DATA TO PROCESS section start

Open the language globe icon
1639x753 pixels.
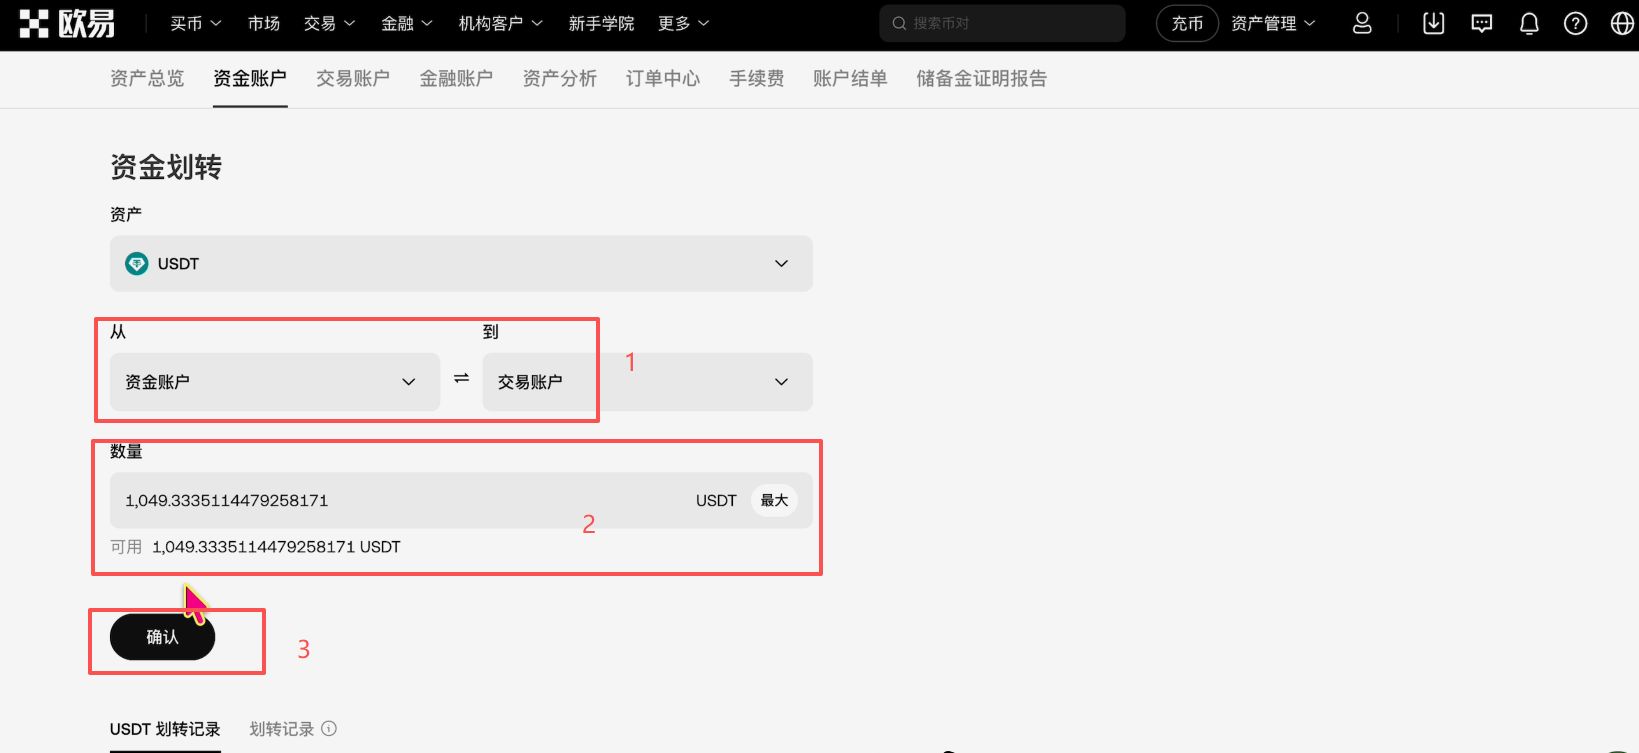1622,23
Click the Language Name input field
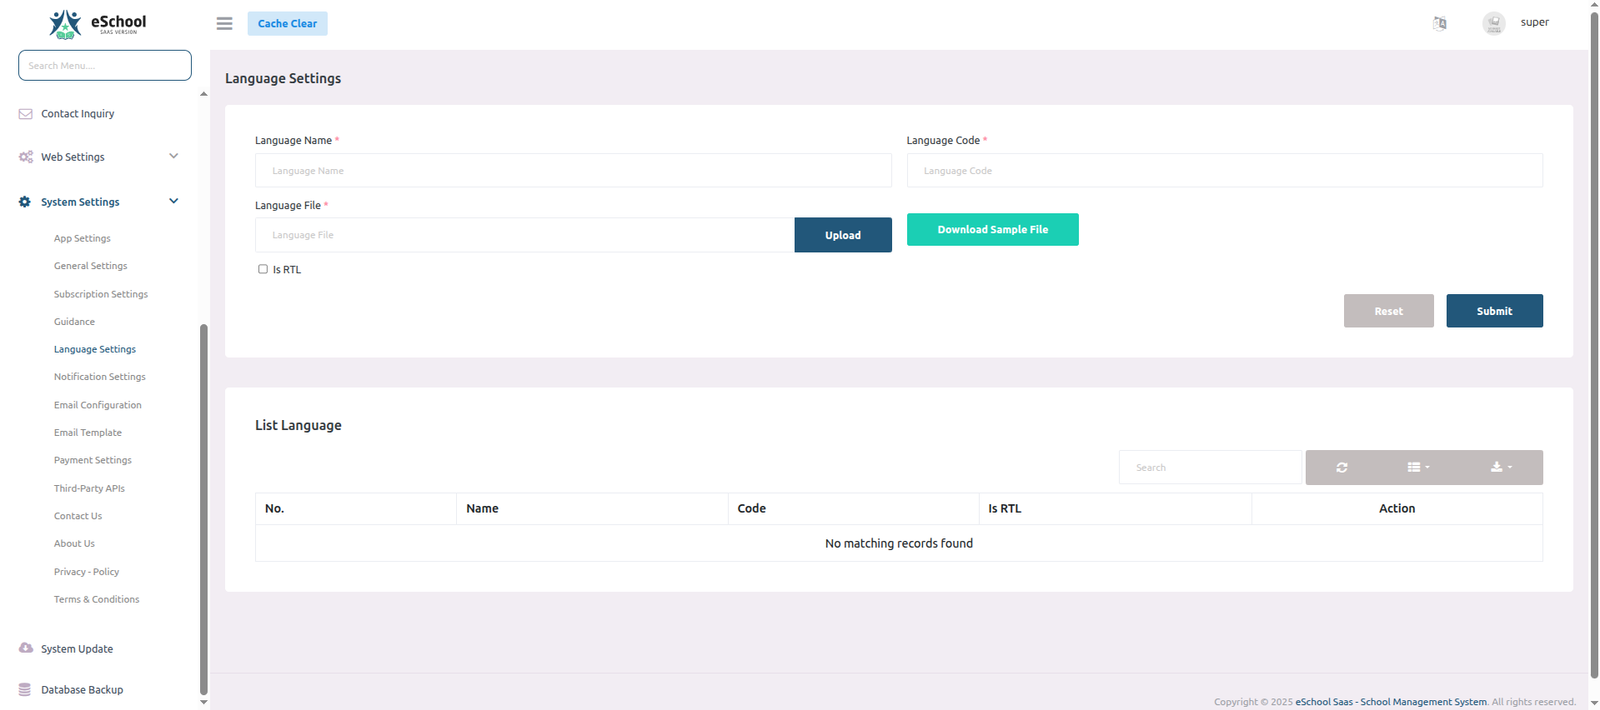Screen dimensions: 1600x710 pyautogui.click(x=572, y=171)
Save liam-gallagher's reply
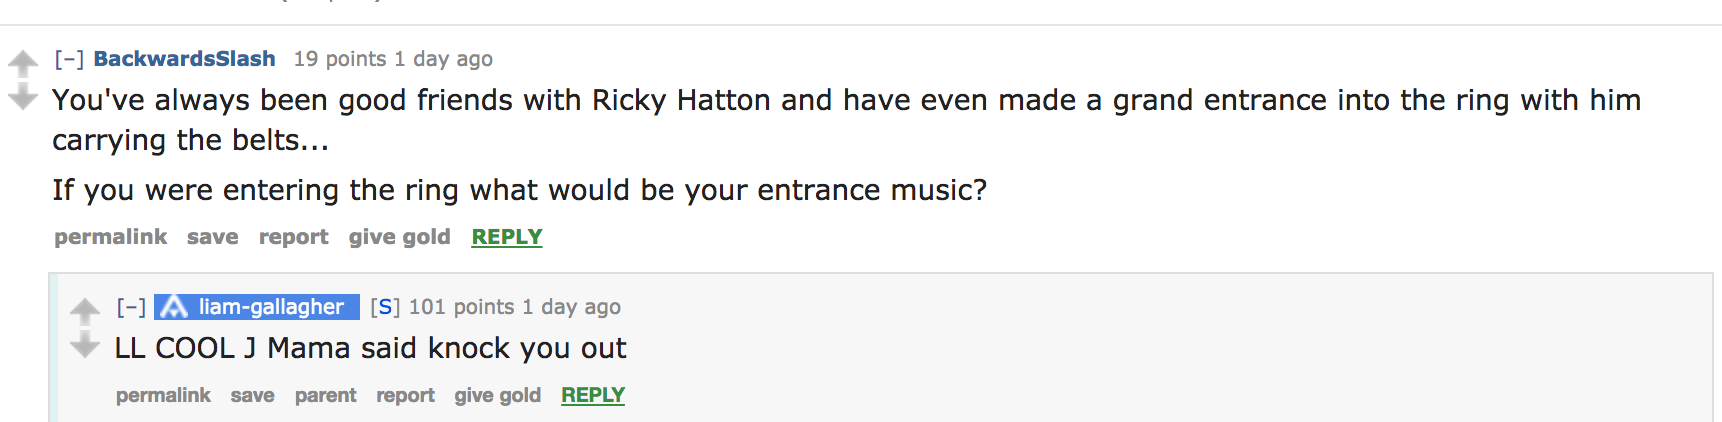 (252, 395)
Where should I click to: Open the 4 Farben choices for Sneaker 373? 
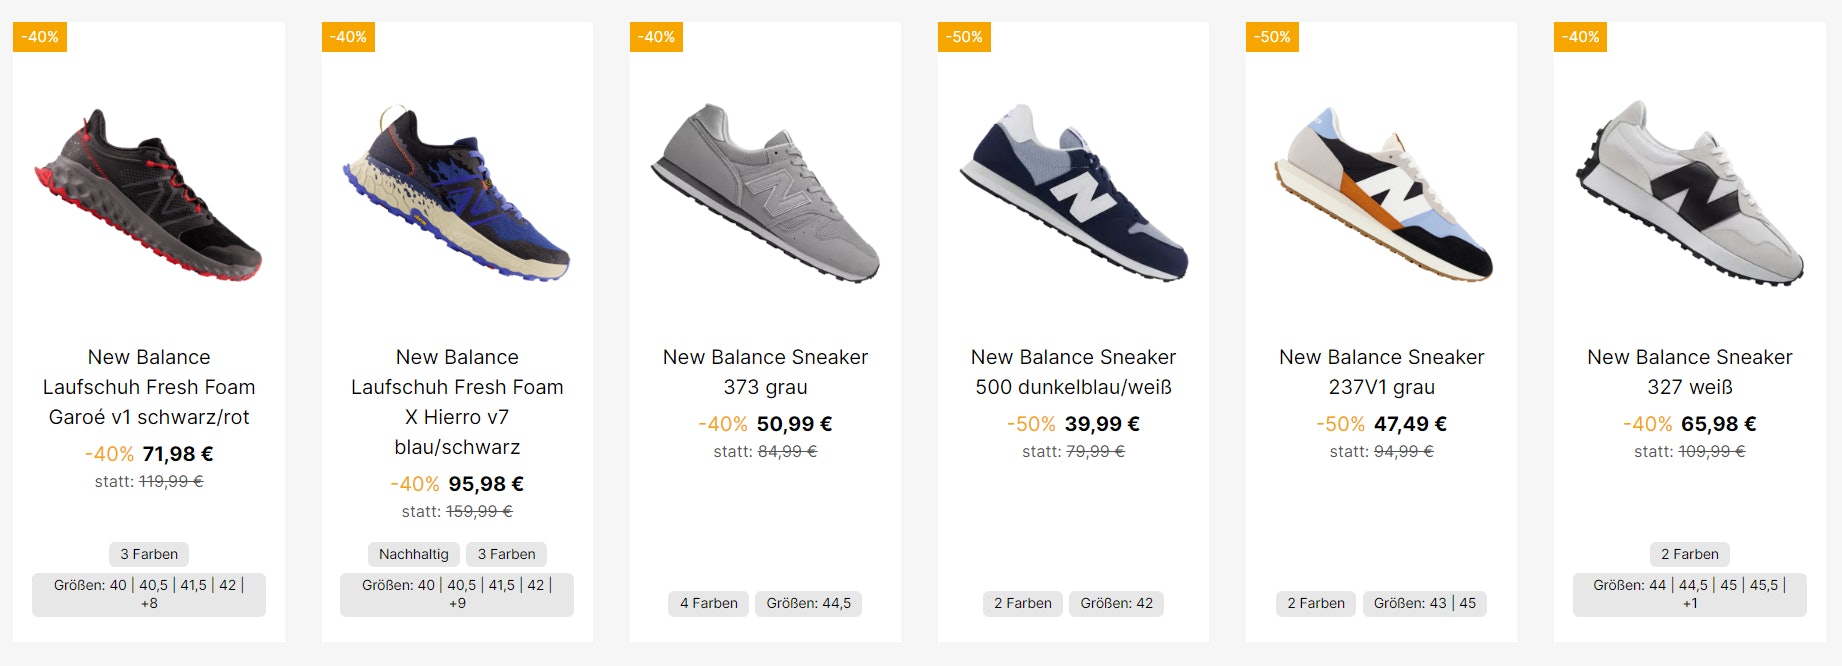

DATA TO PROCESS section end

THE TASK »
Only the lines containing the word "Open" should be returned from the data above.

TASK SOLUTION »
Open the language globe icon
Where should I click to: Open the 4 Farben choices for Sneaker 373? 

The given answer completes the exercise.